Prompt >>
Count lines, not occurrences: report how many lines in the records hold the string "Hutatma", and nothing else.

Supplied material >>
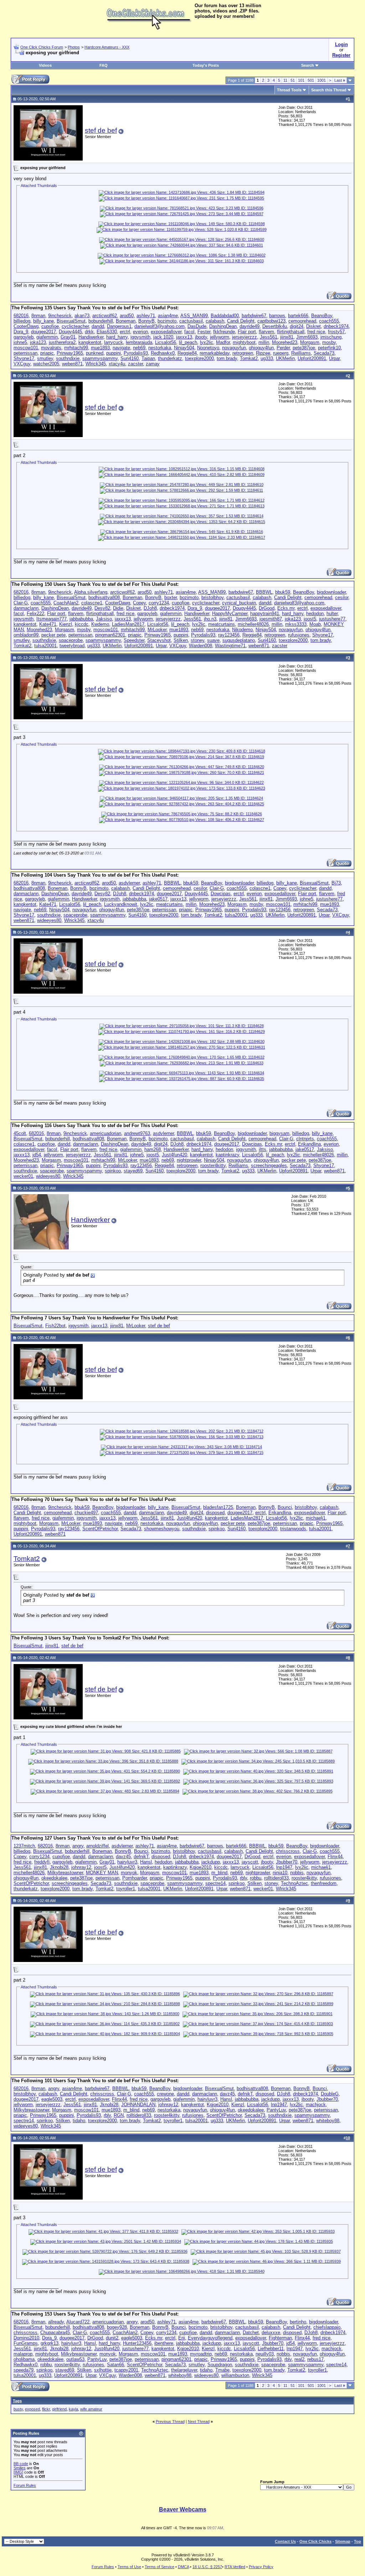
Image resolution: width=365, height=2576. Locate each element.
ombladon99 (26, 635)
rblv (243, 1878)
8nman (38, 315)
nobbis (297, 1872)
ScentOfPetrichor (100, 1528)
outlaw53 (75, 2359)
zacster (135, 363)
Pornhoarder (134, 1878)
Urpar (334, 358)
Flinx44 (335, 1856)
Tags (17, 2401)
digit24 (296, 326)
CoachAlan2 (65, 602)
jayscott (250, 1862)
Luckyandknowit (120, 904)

==

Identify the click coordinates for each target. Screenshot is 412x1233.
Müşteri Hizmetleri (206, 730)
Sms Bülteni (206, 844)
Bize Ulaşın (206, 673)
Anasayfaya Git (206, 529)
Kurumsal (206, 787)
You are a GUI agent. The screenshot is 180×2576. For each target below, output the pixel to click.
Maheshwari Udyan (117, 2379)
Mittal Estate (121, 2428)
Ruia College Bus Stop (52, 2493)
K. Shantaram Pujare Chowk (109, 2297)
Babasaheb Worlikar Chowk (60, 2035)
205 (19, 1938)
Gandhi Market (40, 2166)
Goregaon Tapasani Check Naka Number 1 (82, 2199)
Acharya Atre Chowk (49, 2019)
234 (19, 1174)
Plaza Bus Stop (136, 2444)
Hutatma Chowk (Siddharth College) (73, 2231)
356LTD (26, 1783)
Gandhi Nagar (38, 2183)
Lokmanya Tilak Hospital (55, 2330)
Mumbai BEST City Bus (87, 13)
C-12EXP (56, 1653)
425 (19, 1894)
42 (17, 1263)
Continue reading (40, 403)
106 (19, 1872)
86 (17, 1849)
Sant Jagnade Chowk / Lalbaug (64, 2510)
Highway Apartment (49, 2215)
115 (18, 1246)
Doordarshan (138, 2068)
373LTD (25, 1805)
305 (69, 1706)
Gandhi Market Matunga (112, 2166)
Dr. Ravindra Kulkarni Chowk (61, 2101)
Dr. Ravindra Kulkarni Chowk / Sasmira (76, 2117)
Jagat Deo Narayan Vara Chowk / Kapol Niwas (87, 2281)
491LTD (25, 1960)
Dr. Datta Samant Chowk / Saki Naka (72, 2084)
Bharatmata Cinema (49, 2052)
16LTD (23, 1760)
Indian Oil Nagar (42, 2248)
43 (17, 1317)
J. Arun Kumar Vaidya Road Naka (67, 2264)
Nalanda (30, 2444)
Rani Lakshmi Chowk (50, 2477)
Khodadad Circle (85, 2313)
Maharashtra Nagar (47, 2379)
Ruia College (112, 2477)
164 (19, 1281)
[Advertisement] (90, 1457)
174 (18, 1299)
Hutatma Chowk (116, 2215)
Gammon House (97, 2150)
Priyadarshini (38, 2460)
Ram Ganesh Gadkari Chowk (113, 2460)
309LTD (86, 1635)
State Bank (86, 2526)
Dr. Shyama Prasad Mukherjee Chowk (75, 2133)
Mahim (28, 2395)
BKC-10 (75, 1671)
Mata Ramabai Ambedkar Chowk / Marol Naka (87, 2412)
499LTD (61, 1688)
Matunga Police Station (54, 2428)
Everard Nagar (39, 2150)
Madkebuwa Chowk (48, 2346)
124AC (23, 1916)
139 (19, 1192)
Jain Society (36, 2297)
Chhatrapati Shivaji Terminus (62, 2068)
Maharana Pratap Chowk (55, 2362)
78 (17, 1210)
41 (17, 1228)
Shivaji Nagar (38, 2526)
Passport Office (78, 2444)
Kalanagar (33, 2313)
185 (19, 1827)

* * *

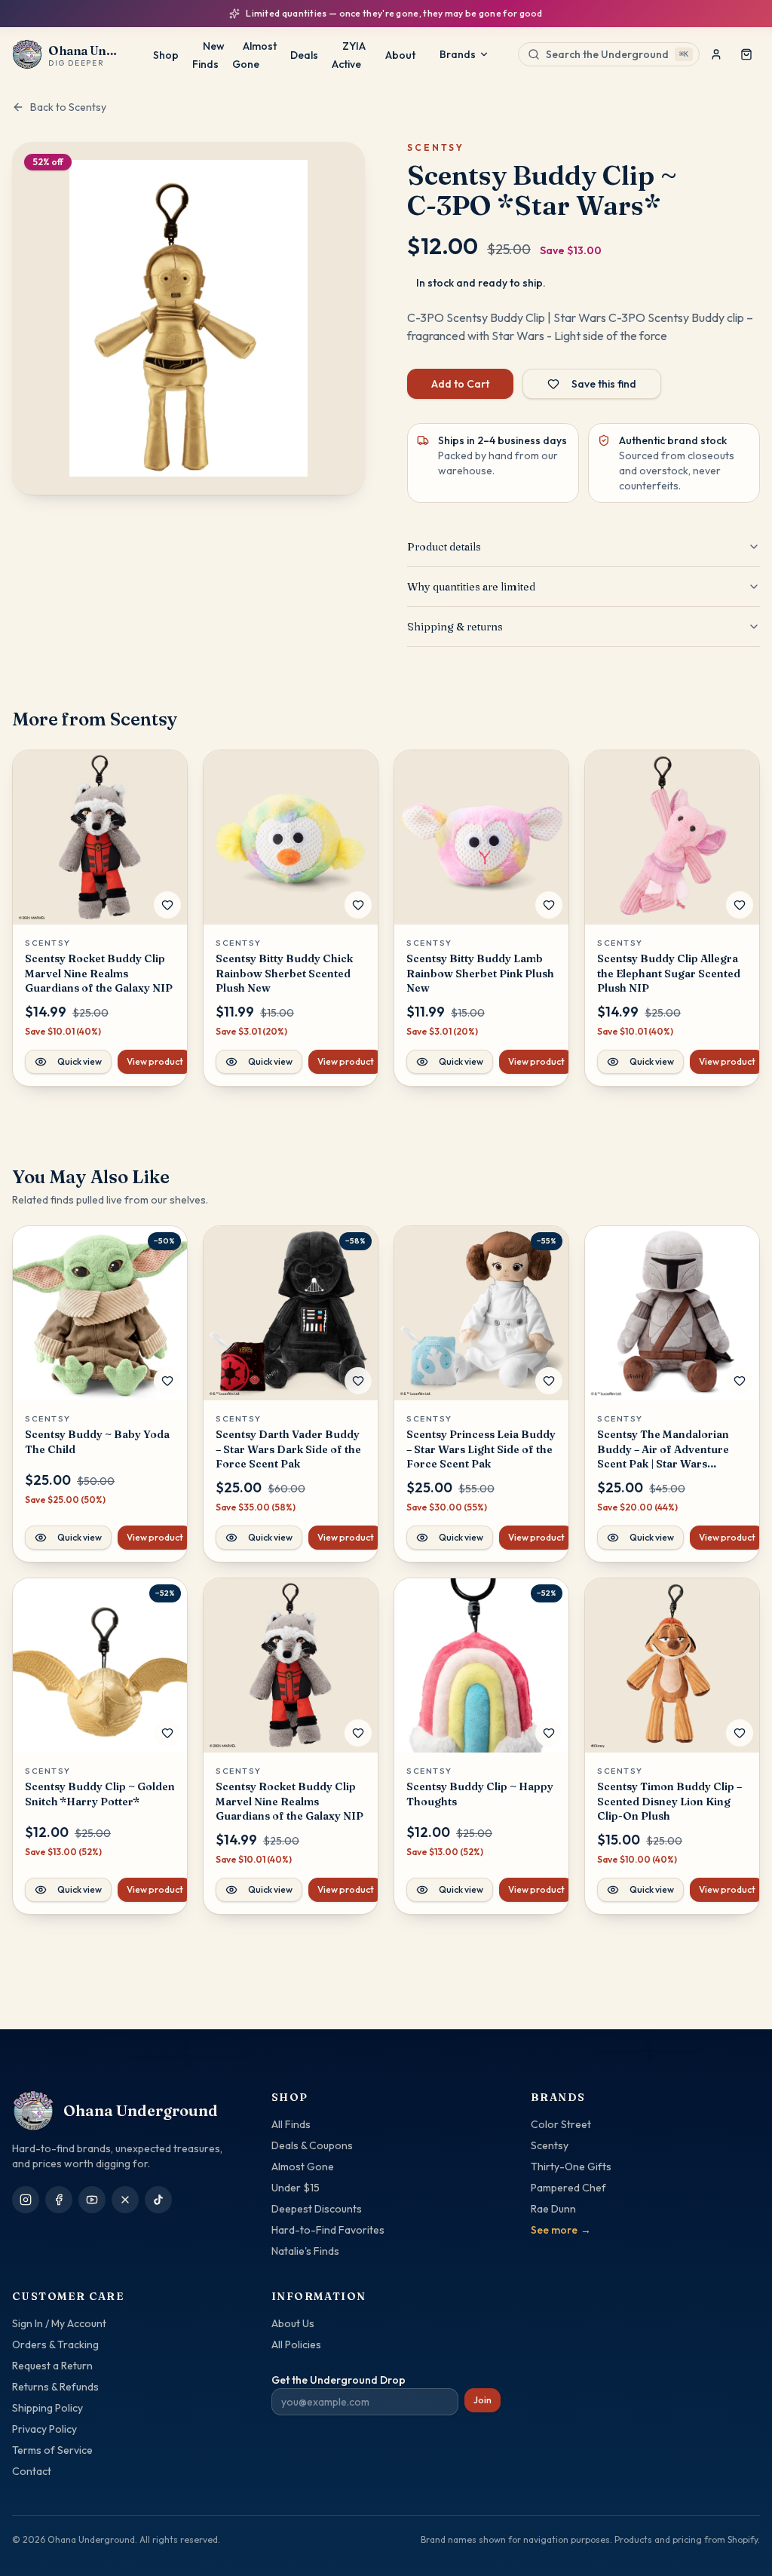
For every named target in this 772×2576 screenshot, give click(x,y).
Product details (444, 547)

Written solution >>
2